(Saved data entries)
++++++++++

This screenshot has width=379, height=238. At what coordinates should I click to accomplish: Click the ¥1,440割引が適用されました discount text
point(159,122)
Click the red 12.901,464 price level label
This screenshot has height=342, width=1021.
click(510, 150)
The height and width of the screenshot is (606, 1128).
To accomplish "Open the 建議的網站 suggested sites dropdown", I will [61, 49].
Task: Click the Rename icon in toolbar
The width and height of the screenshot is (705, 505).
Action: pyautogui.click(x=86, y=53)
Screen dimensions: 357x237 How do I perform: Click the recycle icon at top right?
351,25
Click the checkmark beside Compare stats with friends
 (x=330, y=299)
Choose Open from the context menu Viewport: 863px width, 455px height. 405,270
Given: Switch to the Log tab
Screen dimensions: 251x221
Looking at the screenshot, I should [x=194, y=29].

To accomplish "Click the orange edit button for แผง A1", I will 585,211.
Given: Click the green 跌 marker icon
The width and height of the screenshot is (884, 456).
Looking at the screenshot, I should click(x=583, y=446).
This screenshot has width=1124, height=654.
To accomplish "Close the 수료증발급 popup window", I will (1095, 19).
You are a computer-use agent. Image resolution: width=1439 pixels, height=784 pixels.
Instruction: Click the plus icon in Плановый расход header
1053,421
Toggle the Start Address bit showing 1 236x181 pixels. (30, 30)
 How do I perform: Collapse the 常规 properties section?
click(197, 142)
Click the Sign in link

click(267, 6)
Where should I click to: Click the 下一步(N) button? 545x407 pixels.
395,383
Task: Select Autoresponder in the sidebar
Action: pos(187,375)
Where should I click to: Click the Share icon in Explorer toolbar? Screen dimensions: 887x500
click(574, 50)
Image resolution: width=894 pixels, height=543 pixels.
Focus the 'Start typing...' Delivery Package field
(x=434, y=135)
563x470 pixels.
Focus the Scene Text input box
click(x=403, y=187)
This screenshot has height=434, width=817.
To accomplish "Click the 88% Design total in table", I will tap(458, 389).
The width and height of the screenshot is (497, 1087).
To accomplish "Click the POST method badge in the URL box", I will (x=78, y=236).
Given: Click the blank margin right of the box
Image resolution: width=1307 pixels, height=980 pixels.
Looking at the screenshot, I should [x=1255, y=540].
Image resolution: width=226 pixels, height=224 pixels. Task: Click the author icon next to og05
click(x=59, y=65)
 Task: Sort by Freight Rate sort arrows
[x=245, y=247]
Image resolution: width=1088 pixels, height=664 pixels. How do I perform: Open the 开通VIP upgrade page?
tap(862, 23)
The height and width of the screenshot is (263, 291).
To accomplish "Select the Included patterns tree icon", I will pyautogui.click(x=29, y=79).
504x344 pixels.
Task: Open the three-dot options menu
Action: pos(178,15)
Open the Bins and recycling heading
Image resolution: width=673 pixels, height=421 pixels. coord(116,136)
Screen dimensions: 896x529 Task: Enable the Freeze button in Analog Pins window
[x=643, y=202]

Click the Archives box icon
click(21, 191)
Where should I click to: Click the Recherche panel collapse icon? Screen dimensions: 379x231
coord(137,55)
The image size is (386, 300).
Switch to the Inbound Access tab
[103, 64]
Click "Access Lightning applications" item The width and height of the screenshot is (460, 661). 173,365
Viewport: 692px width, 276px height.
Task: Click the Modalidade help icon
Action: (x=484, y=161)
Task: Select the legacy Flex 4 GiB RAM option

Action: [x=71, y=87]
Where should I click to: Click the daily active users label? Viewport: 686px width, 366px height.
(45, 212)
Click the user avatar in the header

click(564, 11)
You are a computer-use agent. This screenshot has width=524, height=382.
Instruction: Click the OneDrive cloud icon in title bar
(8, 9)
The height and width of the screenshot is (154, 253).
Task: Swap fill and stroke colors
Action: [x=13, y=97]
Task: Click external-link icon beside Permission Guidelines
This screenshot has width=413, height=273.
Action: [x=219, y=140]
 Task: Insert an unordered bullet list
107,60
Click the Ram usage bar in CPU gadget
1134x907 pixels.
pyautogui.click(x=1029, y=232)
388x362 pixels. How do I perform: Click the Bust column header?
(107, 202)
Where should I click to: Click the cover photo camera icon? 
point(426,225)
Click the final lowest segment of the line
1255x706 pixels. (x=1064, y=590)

++++++++++

- Task directions -
From the entries, give the number of lines where the string "Given" is found, and nothing else.

- Response for this exercise -
3